Render the stretch of records from the line containing "At what coordinates" through the line containing "click(328, 206)", both included, as a Markdown table with the columns n and Line, one row per non-blank line.

* [Provided data]:
● ● ● ● ● ● ●

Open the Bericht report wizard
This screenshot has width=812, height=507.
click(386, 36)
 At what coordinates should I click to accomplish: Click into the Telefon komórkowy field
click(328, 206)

● ● ● ● ● ● ●

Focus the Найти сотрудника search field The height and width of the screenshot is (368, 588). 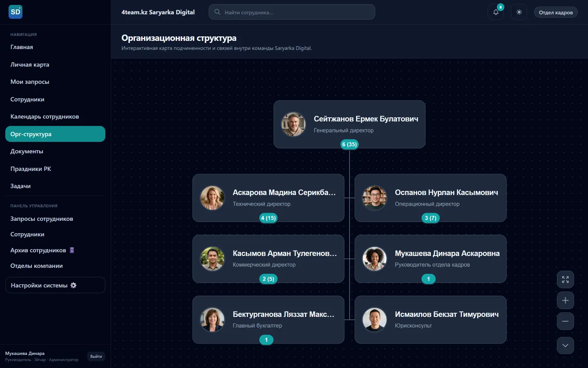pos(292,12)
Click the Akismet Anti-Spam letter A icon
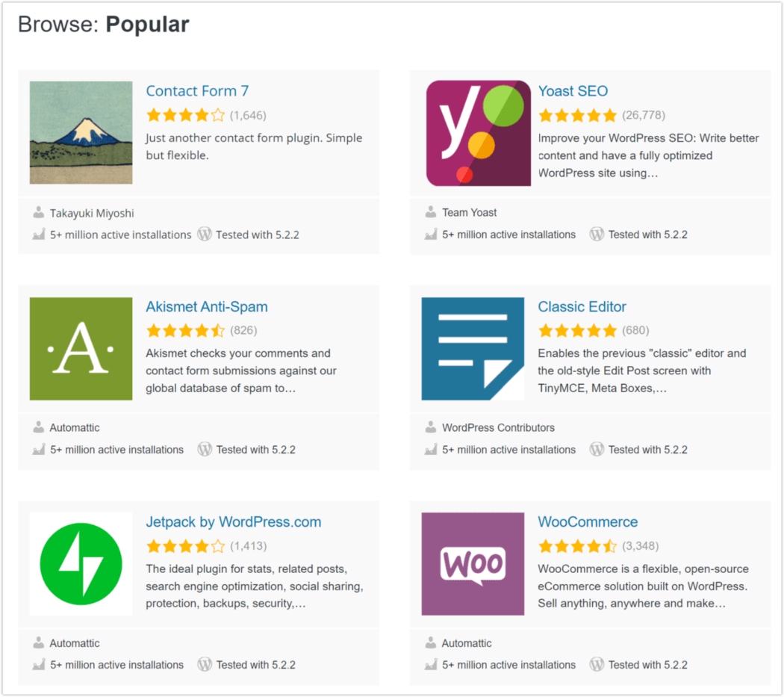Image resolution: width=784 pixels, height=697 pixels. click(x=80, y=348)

● ● ● ● ● ● ●

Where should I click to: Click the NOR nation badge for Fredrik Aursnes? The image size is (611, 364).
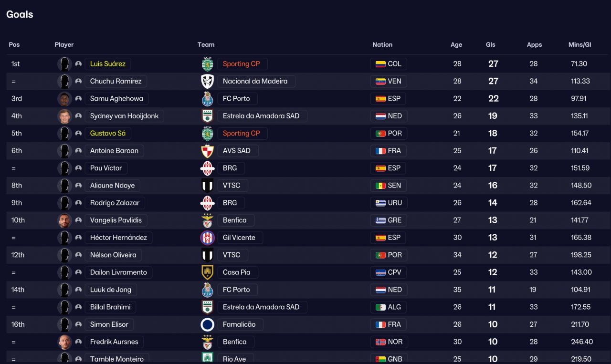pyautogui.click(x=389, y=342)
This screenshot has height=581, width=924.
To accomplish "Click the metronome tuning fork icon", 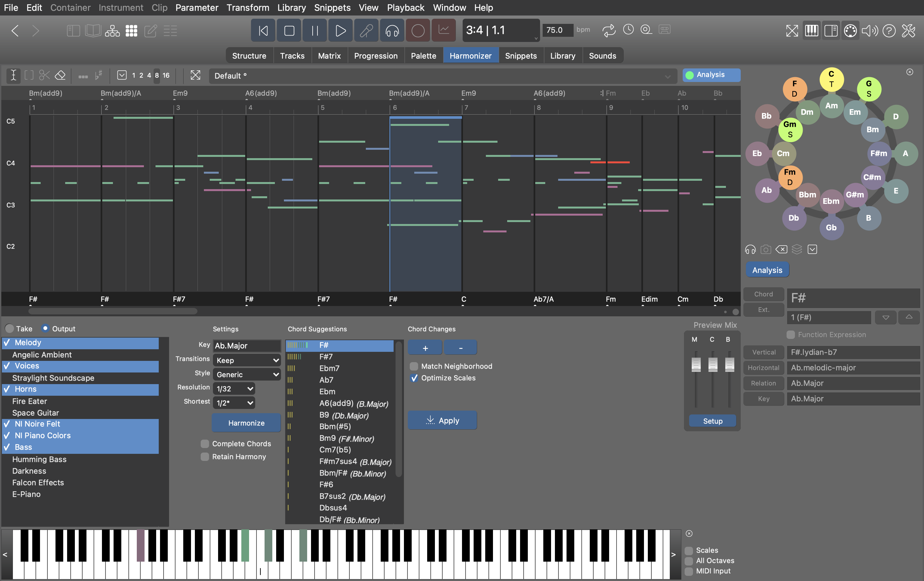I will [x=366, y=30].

● ● ● ● ● ● ●

* [Task response]:
| n | Line |
|---|---|
| 1 |  At what coordinates should I click to accomplish: Click into the Telefon komórkowy field |
| 2 | click(328, 206) |